Ça créé aussi quelque chose de très imagé, vous en avez conscience lorsque vous écrivez ?
Steeven – Carrément, tout le temps. Le cinéma est très présent, non seulement dans les paroles mais aussi dans le goût, le feeling de la chanson. Tu fais deux ou trois accords et tu te dis « ça sonne italien dramatique des années 1970 ».

Quelle est l’histoire du clip de « Premier Contact » ?
Laurence – C’est le premier clip pour lequel on a eu une subvention donc c’est la boîte de prod qui s’est occupée de tout.
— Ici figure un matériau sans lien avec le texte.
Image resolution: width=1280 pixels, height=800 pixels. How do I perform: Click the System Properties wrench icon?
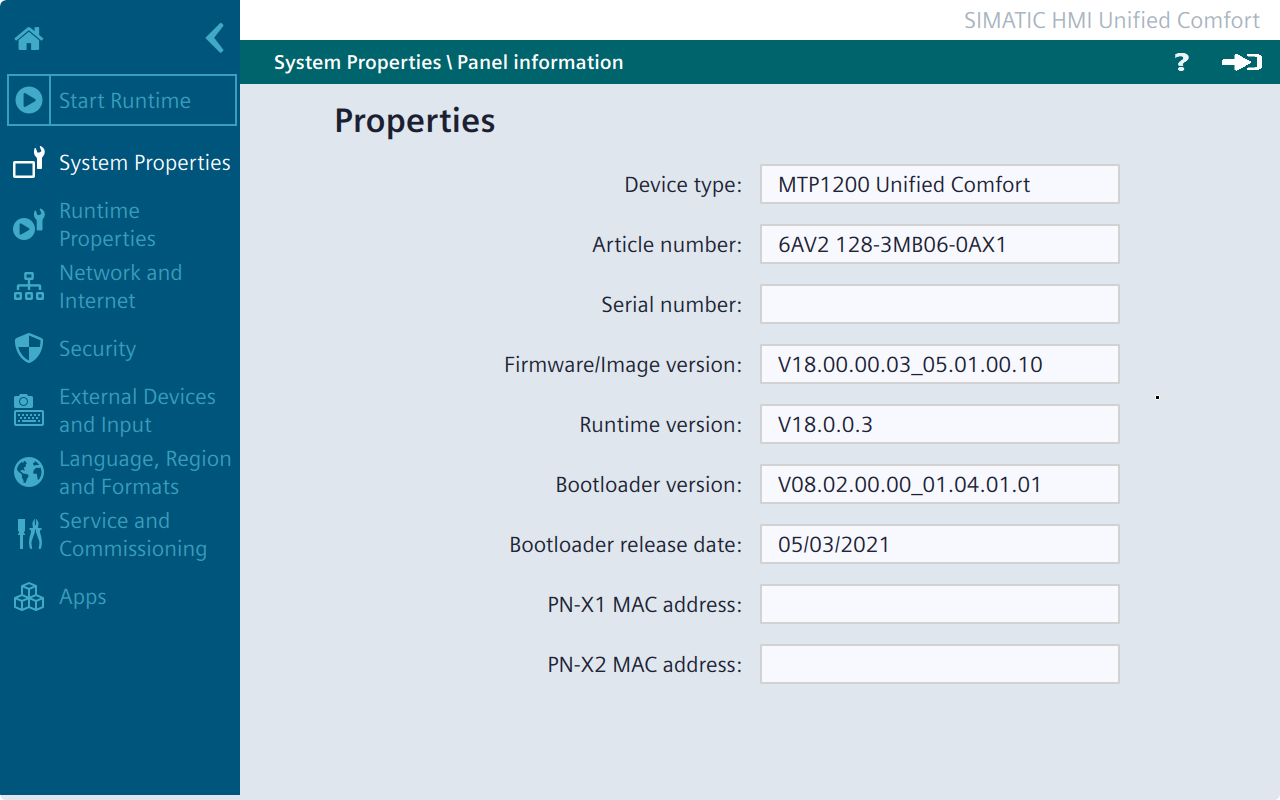coord(29,163)
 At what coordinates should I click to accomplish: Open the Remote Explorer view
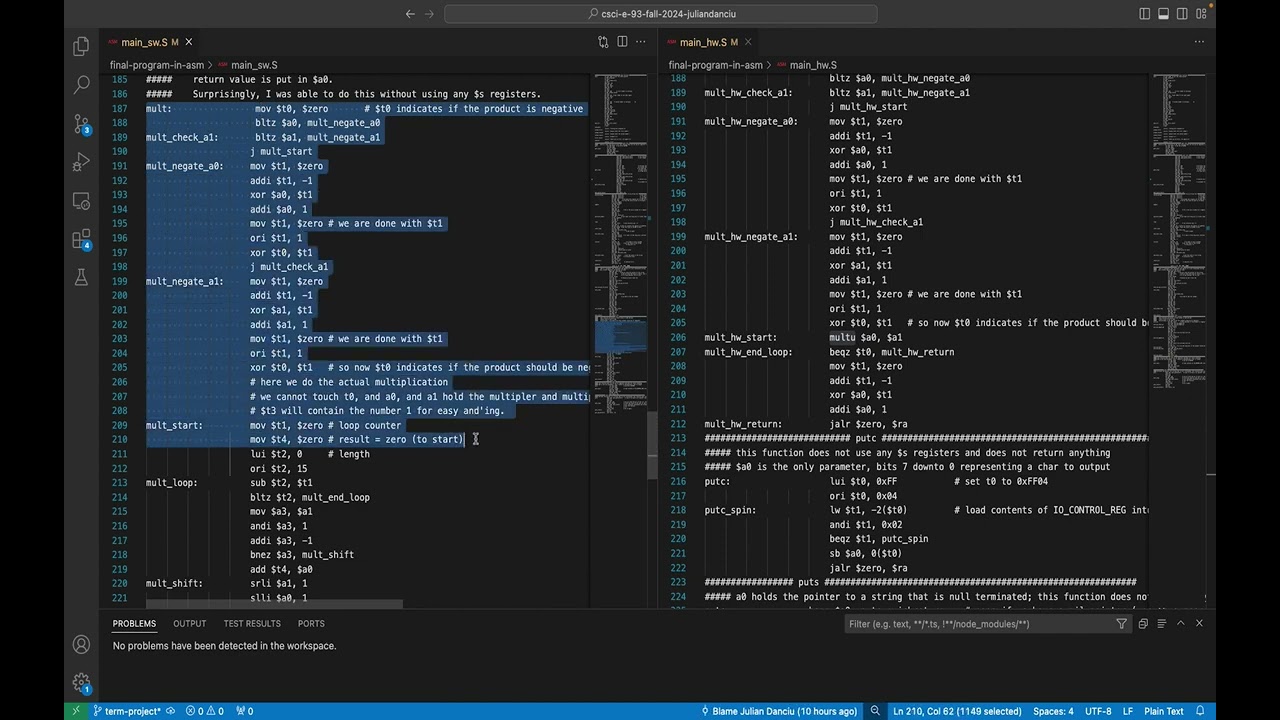click(82, 201)
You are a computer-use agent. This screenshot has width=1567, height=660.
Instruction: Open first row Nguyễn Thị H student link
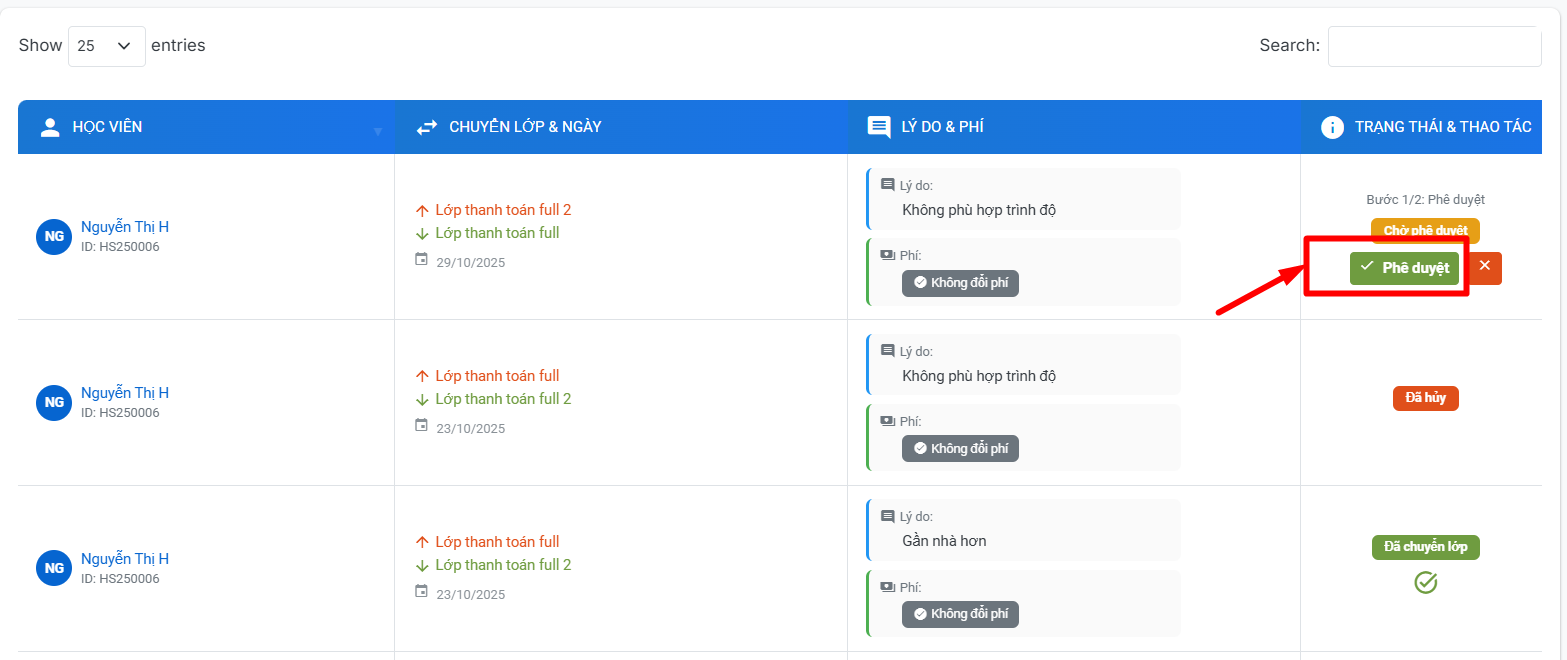click(125, 227)
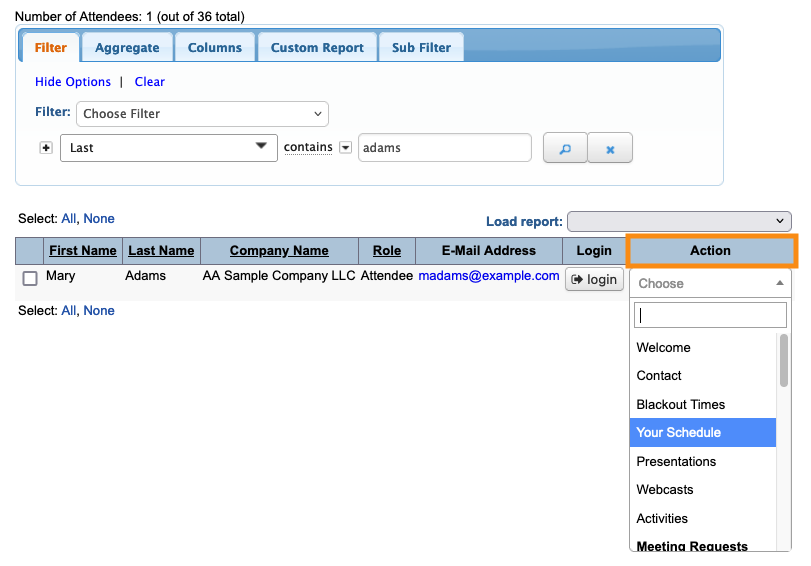The height and width of the screenshot is (566, 811).
Task: Click the X remove filter button
Action: (610, 148)
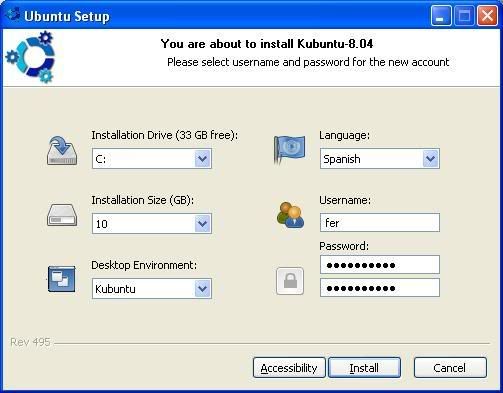
Task: Click the Kubuntu gear logo
Action: tap(31, 57)
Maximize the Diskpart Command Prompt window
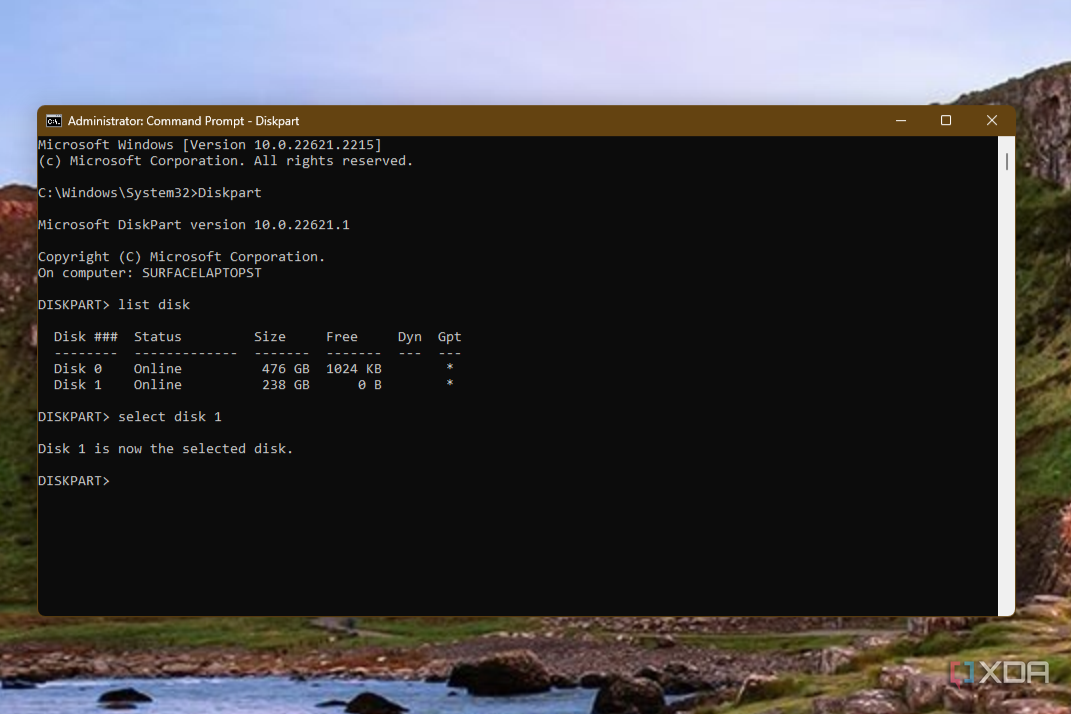1071x714 pixels. pyautogui.click(x=946, y=120)
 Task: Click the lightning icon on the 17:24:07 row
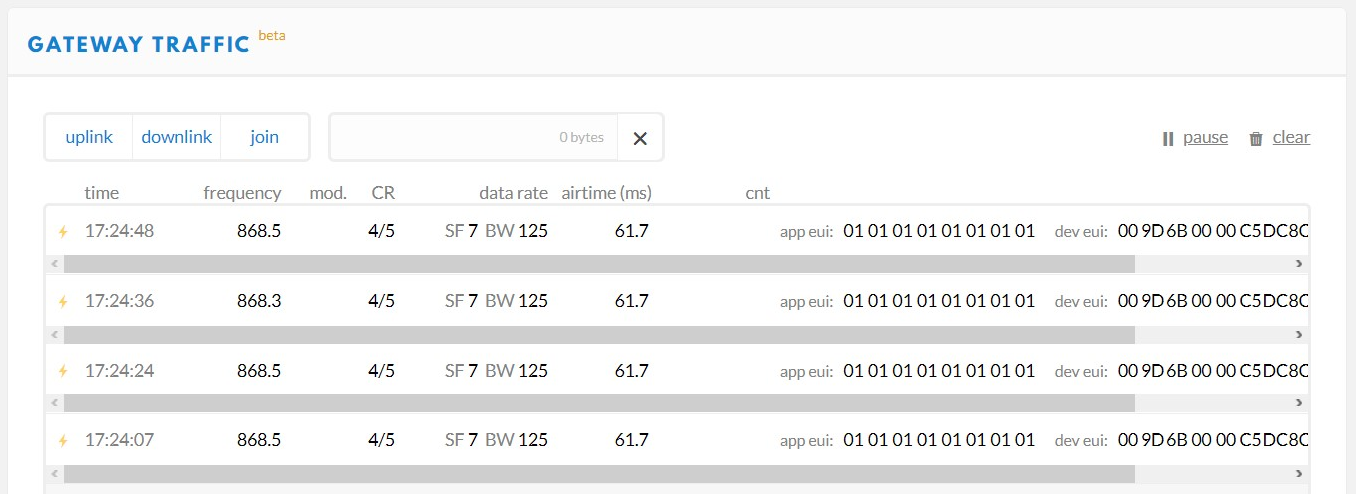coord(63,440)
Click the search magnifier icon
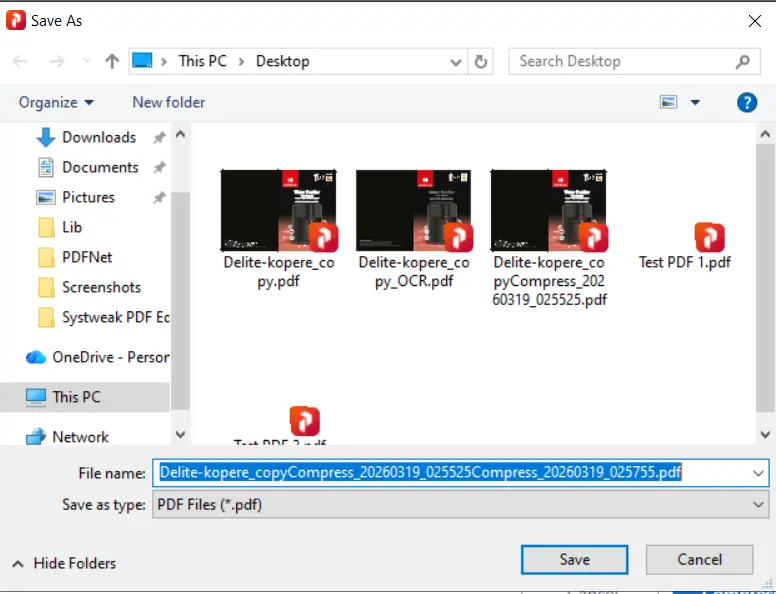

C’est le premier clip pour lequel on ne savait rien de ce qui se déroulait. Quand tu commences en tant qu’artiste indépendant c’est toi qui fait tout : le booking, la gérance, etc. Et plus ça va plus tu délègues. La première fois qu’on a vu ce clip on ne l’aimait pas. Mais c’était peut-être parce qu’on n’avait pas été intégrés dans le processus.
Steeven – Au début on s’est dit qu’il n’avait aucun rapport avec notre concept. Et puis après, en discutant on a commencé à aimer.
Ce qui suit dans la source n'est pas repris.